[Stored data entries]
┄┄┄┄┄┄
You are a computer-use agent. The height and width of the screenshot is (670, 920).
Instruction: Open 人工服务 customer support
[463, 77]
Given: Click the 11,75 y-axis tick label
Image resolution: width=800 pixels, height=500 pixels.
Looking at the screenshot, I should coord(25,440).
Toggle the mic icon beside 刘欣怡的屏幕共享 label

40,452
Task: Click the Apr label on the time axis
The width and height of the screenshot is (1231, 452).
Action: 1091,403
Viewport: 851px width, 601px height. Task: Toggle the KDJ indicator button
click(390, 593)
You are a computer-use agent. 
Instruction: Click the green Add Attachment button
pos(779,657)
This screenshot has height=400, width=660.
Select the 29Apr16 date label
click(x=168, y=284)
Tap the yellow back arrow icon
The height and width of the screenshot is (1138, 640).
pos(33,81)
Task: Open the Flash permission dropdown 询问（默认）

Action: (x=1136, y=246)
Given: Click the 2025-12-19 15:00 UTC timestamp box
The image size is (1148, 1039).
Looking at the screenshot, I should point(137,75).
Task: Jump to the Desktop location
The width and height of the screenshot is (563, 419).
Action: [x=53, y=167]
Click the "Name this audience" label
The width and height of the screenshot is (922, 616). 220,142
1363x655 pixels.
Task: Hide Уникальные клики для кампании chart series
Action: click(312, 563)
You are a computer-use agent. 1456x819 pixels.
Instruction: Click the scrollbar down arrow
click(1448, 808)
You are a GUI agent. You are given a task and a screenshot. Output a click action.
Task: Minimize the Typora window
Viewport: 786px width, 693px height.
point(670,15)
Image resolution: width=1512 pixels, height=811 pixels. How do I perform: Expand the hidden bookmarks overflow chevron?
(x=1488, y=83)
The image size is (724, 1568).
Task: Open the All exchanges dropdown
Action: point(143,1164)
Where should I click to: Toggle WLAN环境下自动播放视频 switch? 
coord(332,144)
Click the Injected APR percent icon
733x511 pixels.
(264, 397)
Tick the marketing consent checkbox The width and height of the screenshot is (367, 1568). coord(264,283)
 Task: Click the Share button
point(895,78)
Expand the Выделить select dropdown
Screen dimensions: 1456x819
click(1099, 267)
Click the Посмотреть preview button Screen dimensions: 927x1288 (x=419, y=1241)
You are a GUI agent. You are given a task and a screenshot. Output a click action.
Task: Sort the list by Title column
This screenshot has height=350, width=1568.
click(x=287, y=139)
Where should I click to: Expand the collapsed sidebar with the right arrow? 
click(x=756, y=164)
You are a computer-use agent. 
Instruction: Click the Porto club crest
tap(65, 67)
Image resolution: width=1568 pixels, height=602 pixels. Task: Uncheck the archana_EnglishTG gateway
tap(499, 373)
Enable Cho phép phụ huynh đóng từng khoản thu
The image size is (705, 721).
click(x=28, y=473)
┄┄┄┄┄┄
▶ **WHAT YOU NEED TO DO**
Each line of the data should be given back exactly.

▶ **RESPONSE FOR THIS EXERCISE**
You are a computer-use agent. The height and width of the screenshot is (670, 920).
Instruction: Open 人工服务 customer support
[463, 77]
Given: Click the 11,75 y-axis tick label
Image resolution: width=800 pixels, height=500 pixels.
Looking at the screenshot, I should coord(25,440).
Toggle the mic icon beside 刘欣怡的屏幕共享 label

40,452
Task: Click the Apr label on the time axis
The width and height of the screenshot is (1231, 452).
Action: 1091,403
Viewport: 851px width, 601px height. Task: Toggle the KDJ indicator button
click(390, 593)
You are a computer-use agent. 
Instruction: Click the green Add Attachment button
pos(779,657)
This screenshot has height=400, width=660.
Select the 29Apr16 date label
click(x=168, y=284)
Tap the yellow back arrow icon
The height and width of the screenshot is (1138, 640).
pos(33,81)
Task: Open the Flash permission dropdown 询问（默认）

Action: (x=1136, y=246)
Given: Click the 2025-12-19 15:00 UTC timestamp box
The image size is (1148, 1039).
Looking at the screenshot, I should point(137,75).
Task: Jump to the Desktop location
The width and height of the screenshot is (563, 419).
Action: [x=53, y=167]
Click the "Name this audience" label
The width and height of the screenshot is (922, 616). 220,142
1363x655 pixels.
Task: Hide Уникальные клики для кампании chart series
Action: click(312, 563)
You are a computer-use agent. 1456x819 pixels.
Instruction: Click the scrollbar down arrow
click(1448, 808)
You are a GUI agent. You are given a task and a screenshot. Output a click action.
Task: Minimize the Typora window
Viewport: 786px width, 693px height.
point(670,15)
Image resolution: width=1512 pixels, height=811 pixels. How do I perform: Expand the hidden bookmarks overflow chevron?
(x=1488, y=83)
The image size is (724, 1568).
Task: Open the All exchanges dropdown
Action: point(143,1164)
Where should I click to: Toggle WLAN环境下自动播放视频 switch? 
coord(332,144)
Click the Injected APR percent icon
733x511 pixels.
(264, 397)
Tick the marketing consent checkbox The width and height of the screenshot is (367, 1568). coord(264,283)
 Task: Click the Share button
point(895,78)
Expand the Выделить select dropdown
Screen dimensions: 1456x819
click(1099, 267)
Click the Посмотреть preview button Screen dimensions: 927x1288 (x=419, y=1241)
You are a GUI agent. You are given a task and a screenshot. Output a click action.
Task: Sort the list by Title column
This screenshot has height=350, width=1568.
click(x=287, y=139)
Where should I click to: Expand the collapsed sidebar with the right arrow? 
click(x=756, y=164)
You are a computer-use agent. 
Instruction: Click the Porto club crest
tap(65, 67)
Image resolution: width=1568 pixels, height=602 pixels. Task: Uncheck the archana_EnglishTG gateway
tap(499, 373)
Enable Cho phép phụ huynh đóng từng khoản thu
The image size is (705, 721).
click(x=28, y=473)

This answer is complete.